* _Objectif 1_
Relevez tous les montants en dollars cités dans le texte ci-dessous sur le compte du Trésor américain (TGA), en indiquant pour chacun ce qu'il mesure.
* _Objectif 2_
Poursuivez le texte sur le compte du Trésor américain (TGA) et les réserves bancaires en reprenant après sa dernière phrase.

*** Section documentaire

Toutes choses égales par ailleurs, les dépenses publiques réalisées grâce aux tirages sur le TGA vont entrainer mécaniquement un gonflement des réserves des banques auprès de la Fed (encadré 3). Cet impact positif pourrait toutefois être partiellement, voire intégralement, contrarié par les arbitrages des fonds monétaires. Les émissions de T-bills se raréfiant, les fonds monétaires vont, en effet, probablement élargir leurs « dépôts » auprès de la Fed via le dispositif ON RRP (ce qui détruira mécaniquement une partie des réserves des banques, encadré 2). Entre le 19 février et le 5 mars, le Trésor a retiré USD 216 mds de son compte. Or, les réserves des banques n’ont progressé que de USD 105 mds sur la même période, en raison, d’une part, de la poursuite du QT2 (baisse des actifs de la Fed de USD 26 mds) et, d’autre part, d’un rélargissement des « dépôts » des MMF (USD 70 mds), et d’une augmentation des autres postes de passif de la Fed (USD 15 mds). Si les prêts sur les marchés repo privés demeurent plus attractifs que la facilité ON RRP (comme c’est le cas actuellement, graphique 4), l’effet de la réduction du TGA sur les réserves sera très positif et amortira, pendant quelques mois, l’incidence du QT2. Dans le cas contraire, il sera faible, voire nul.

******
*** Section des données

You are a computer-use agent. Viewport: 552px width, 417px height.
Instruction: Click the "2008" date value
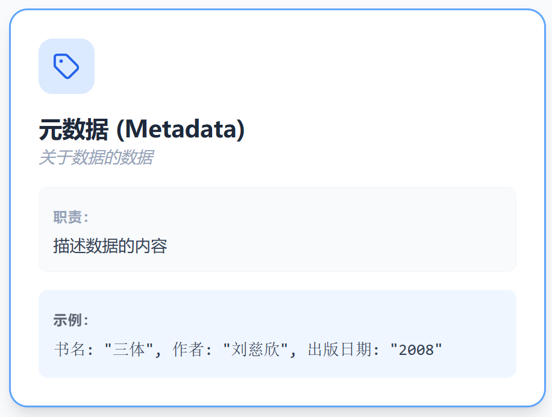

******

* _Résultat 1_
- USD 216 mds : les retraits du Trésor sur son compte entre le 19 février et le 5 mars ;
- USD 105 mds : la progression des réserves des banques sur la même période ;
- USD 26 mds : la baisse des actifs de la Fed liée à la poursuite du QT2 ;
- USD 70 mds : le rélargissement des « dépôts » des MMF ;
- USD 15 mds : l'augmentation des autres postes de passif de la Fed.

* _Résultat 2_
Dans tous les cas, le réservoir global de liquidités de banque centrale (réserves des banques et dépôts des MMF auprès de la Fed) augmentera pendant la phase de négociation sur le plafond de la dette. Plus tard, un compromis politique permettra au Trésor de réalimenter son compte auprès de la Fed, par le biais d’émissions de titres. La faible attractivité du dispositif ON RRP incitera les MMF à en sortir et à investir en T-bills. Dans l’éventualité d’une reconstitution partielle des avoirs du Trésor, l’effet net sur les réserves de cet épisode (hors effet du QT) pourrait être positif. Il est néanmoins probable que le Trésor soit amené à les reconstituer intégralement (en particulier si la nouvelle administration estime ses besoins en cash, en cas de cyberattaque, au même niveau que l’administration précédente), et que l’effet net soit nul. Quel que soit l’effet net, pendant quelques mois, les indicateurs surveillés par la Fed (cf. infra) risquent de perdre en pertinence. En août 2019, QT1 était interrompu. À la même date, le plafond sur la dette fédérale était suspendu, autorisant le Trésor à reconstituer ses avoirs auprès de la Fed. La quantité de monnaie en banque centrale s’était révélée insuffisante un mois seulement après (graphique 5).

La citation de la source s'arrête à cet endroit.